REQUIRED WORK:
Quote every line below exactly as it reads.

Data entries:
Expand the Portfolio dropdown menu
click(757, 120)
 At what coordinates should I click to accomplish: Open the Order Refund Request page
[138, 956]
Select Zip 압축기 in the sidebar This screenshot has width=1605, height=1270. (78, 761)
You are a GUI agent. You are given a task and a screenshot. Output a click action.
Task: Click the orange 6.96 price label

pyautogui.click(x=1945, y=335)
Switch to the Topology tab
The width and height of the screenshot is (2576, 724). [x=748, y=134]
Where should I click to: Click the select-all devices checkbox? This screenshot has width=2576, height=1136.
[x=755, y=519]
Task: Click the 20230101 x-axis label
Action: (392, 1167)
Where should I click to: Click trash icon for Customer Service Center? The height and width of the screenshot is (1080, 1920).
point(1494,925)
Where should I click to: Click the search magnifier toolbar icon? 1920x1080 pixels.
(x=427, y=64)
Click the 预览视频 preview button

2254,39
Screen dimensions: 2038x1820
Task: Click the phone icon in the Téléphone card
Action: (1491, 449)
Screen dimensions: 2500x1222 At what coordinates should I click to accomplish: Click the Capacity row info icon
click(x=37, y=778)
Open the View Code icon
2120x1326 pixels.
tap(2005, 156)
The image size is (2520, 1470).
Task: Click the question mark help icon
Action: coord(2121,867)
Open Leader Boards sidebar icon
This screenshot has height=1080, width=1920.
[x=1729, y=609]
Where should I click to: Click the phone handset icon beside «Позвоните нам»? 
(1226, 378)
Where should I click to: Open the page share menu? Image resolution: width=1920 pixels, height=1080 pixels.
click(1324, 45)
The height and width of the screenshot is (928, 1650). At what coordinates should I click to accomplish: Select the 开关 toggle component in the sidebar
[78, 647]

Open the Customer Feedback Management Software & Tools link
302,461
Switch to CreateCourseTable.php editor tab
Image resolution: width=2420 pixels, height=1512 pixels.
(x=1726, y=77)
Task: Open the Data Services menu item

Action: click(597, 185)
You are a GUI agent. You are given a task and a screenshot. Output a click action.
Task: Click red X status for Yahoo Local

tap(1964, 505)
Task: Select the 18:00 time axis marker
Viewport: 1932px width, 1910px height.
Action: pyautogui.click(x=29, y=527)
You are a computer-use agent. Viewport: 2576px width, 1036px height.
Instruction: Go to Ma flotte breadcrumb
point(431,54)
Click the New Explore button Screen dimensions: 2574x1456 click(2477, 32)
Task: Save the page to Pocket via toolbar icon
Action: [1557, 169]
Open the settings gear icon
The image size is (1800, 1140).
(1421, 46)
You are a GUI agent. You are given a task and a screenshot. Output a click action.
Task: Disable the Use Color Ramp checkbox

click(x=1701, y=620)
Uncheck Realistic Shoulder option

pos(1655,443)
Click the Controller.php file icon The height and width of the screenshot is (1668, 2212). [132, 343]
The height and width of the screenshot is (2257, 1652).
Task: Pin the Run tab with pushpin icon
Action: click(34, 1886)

SOLVED PROBLEM:
Expand the Portfolio dropdown menu
click(757, 120)
 At what coordinates should I click to accomplish: Open the Order Refund Request page
[138, 956]
Select Zip 압축기 in the sidebar This screenshot has width=1605, height=1270. (78, 761)
You are a GUI agent. You are given a task and a screenshot. Output a click action.
Task: Click the orange 6.96 price label

pyautogui.click(x=1945, y=335)
Switch to the Topology tab
The width and height of the screenshot is (2576, 724). [x=748, y=134]
Where should I click to: Click the select-all devices checkbox? This screenshot has width=2576, height=1136.
[x=755, y=519]
Task: Click the 20230101 x-axis label
Action: (392, 1167)
Where should I click to: Click trash icon for Customer Service Center? The height and width of the screenshot is (1080, 1920).
point(1494,925)
Where should I click to: Click the search magnifier toolbar icon? 1920x1080 pixels.
(x=427, y=64)
Click the 预览视频 preview button

2254,39
Screen dimensions: 2038x1820
Task: Click the phone icon in the Téléphone card
Action: (1491, 449)
Screen dimensions: 2500x1222 At what coordinates should I click to accomplish: Click the Capacity row info icon
click(x=37, y=778)
Open the View Code icon
2120x1326 pixels.
tap(2005, 156)
The image size is (2520, 1470).
Task: Click the question mark help icon
Action: coord(2121,867)
Open Leader Boards sidebar icon
This screenshot has height=1080, width=1920.
[x=1729, y=609]
Where should I click to: Click the phone handset icon beside «Позвоните нам»? 
(1226, 378)
Where should I click to: Open the page share menu? Image resolution: width=1920 pixels, height=1080 pixels.
click(1324, 45)
The height and width of the screenshot is (928, 1650). At what coordinates should I click to accomplish: Select the 开关 toggle component in the sidebar
[78, 647]

Open the Customer Feedback Management Software & Tools link
302,461
Switch to CreateCourseTable.php editor tab
Image resolution: width=2420 pixels, height=1512 pixels.
(x=1726, y=77)
Task: Open the Data Services menu item

Action: click(597, 185)
You are a GUI agent. You are given a task and a screenshot. Output a click action.
Task: Click red X status for Yahoo Local

tap(1964, 505)
Task: Select the 18:00 time axis marker
Viewport: 1932px width, 1910px height.
Action: pyautogui.click(x=29, y=527)
You are a computer-use agent. Viewport: 2576px width, 1036px height.
Instruction: Go to Ma flotte breadcrumb
point(431,54)
Click the New Explore button Screen dimensions: 2574x1456 click(2477, 32)
Task: Save the page to Pocket via toolbar icon
Action: [1557, 169]
Open the settings gear icon
The image size is (1800, 1140).
(1421, 46)
You are a GUI agent. You are given a task and a screenshot. Output a click action.
Task: Disable the Use Color Ramp checkbox

click(x=1701, y=620)
Uncheck Realistic Shoulder option

pos(1655,443)
Click the Controller.php file icon The height and width of the screenshot is (1668, 2212). [132, 343]
The height and width of the screenshot is (2257, 1652).
Task: Pin the Run tab with pushpin icon
Action: click(34, 1886)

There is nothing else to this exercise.